L’impianto PDH da 600.000 tonnellate/anno della Oriental Energy, situato a Ningbo, era stato fermato dal 1° agosto per manutenzione. Alcuni trader citano anche margini scadenti per il lungo periodo di fermo per manutenzione. L’impianto PDH probabilmente ripartirà pure durante la prima metà di ottobre.

Nel frattempo, l’impianto PDH da 500.000 ton/anno di Hebei Haiwei, l’unità PDH da 250.000 ton/anno di Shandong Huifeng Haiyi, l’impianto PDH da 900.000 ton/anno di Jinneng Science & Technology, l’impianto PDH da 600.000 ton/anno di Zhejiang Petrochemical e l’impianto PDH da 600.000 ton/anno di Tianjin Bohua Petrochemical sono segnalati con funzionamento a tassi ridotti del 70-80%, secondo fonti del settore.

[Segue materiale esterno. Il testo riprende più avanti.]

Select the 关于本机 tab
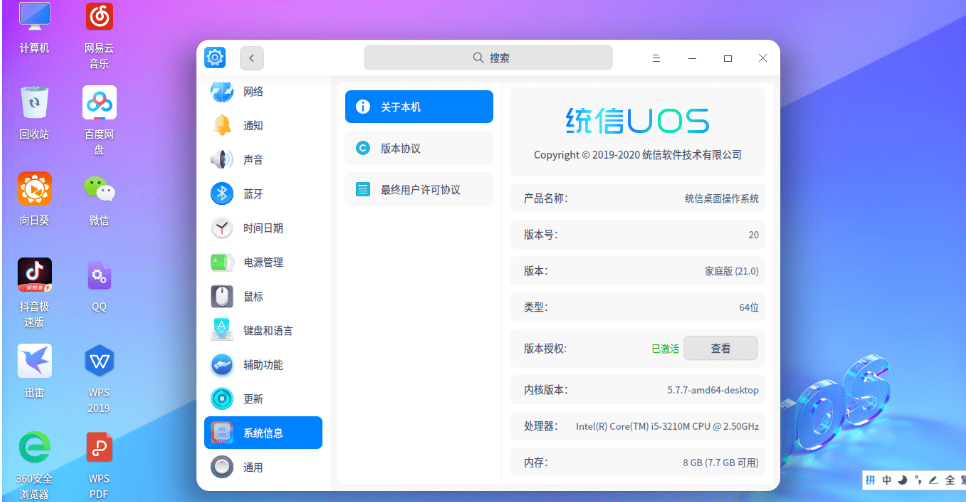This screenshot has height=502, width=966. (419, 107)
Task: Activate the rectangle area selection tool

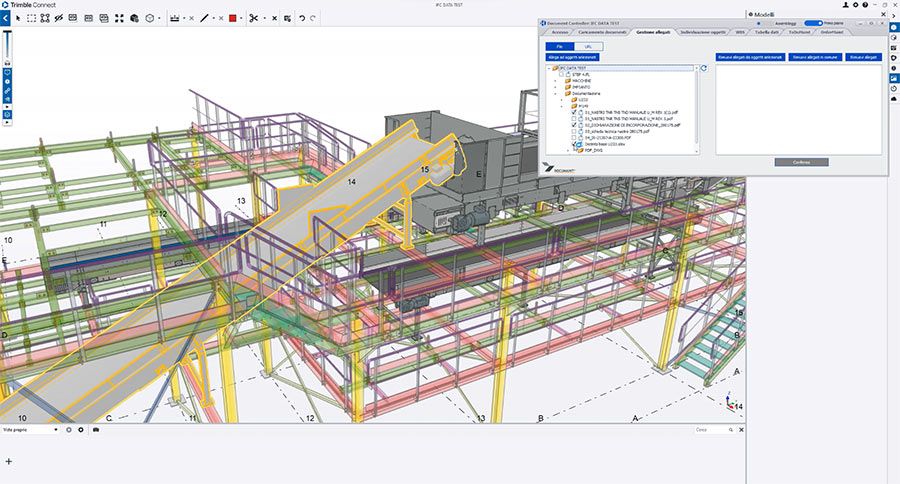Action: (32, 18)
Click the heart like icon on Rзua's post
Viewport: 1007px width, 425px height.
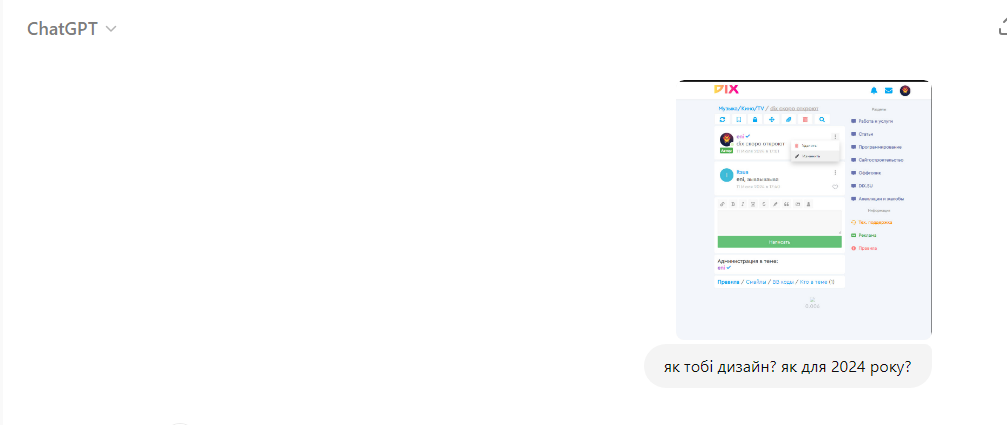[835, 187]
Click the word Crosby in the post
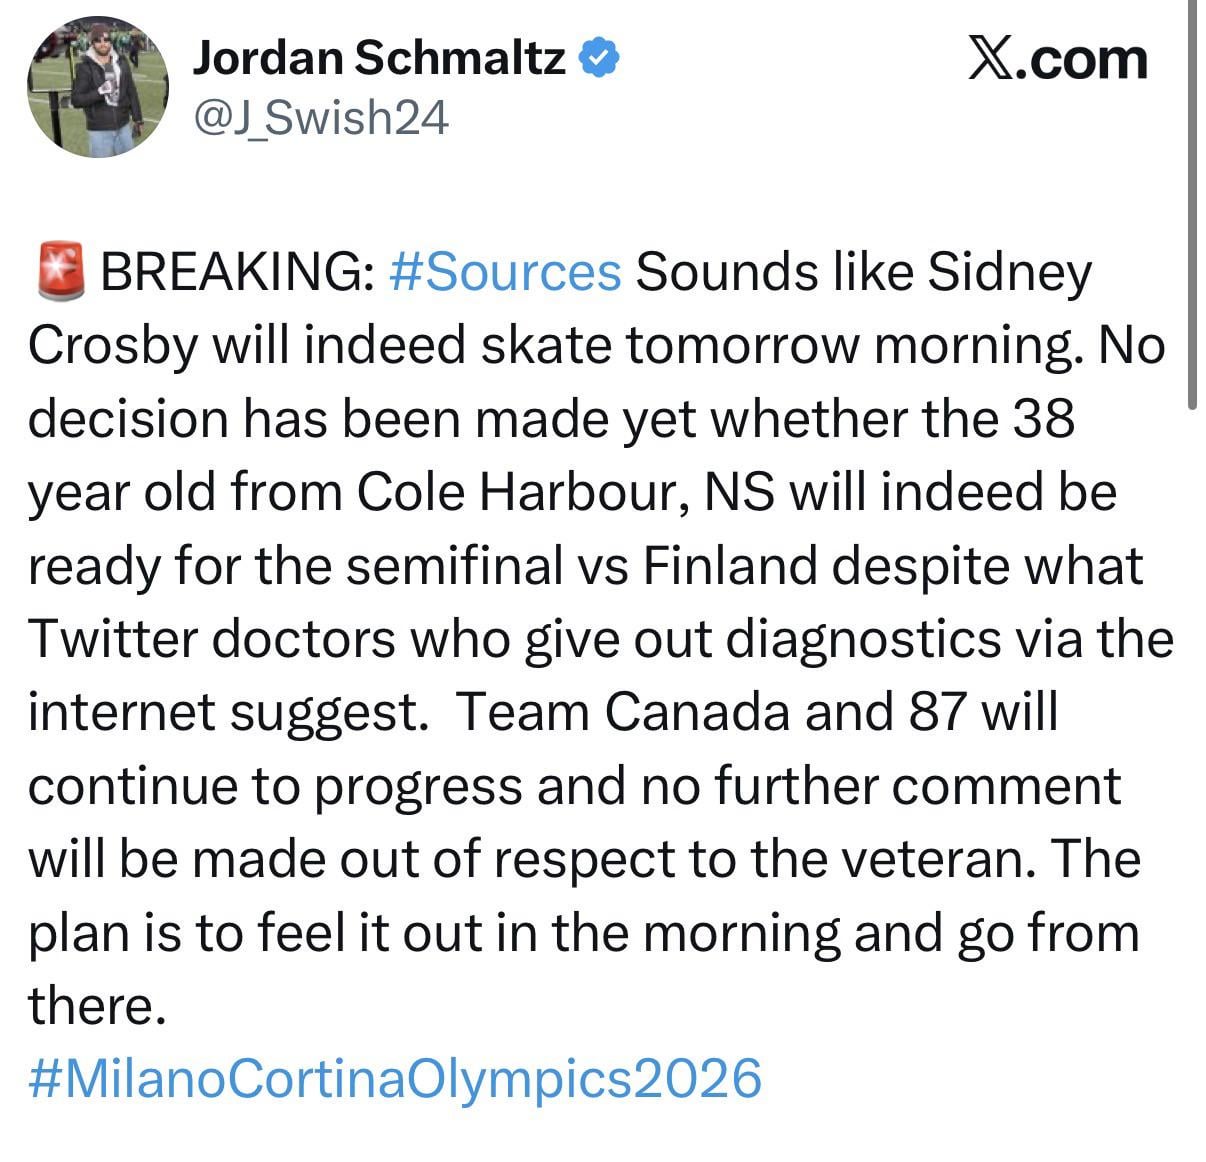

La Cina ha aggiunto circa 3,23 milioni di tonnellate di nuove capacità di propilene nel 2021. Questi includono l’impianto PDH da 660.000 ton/anno di Fujian Meide, l’impianto PDH da 900.000 ton/anno di Jinneng Science & Technology Co e l’impianto PDH da 600.000 ton/anno di Oriental Energy a Ningbo, anch’esso avviato a febbraio 2021. Il produttore ha altri due impianti PDH, un’unità da 600.000 ton/anno a Zhangjiagang e un altro impianto da 660.000 ton/anno a Ningbo, rendendolo il più grande operatore di impianti PDH della Cina.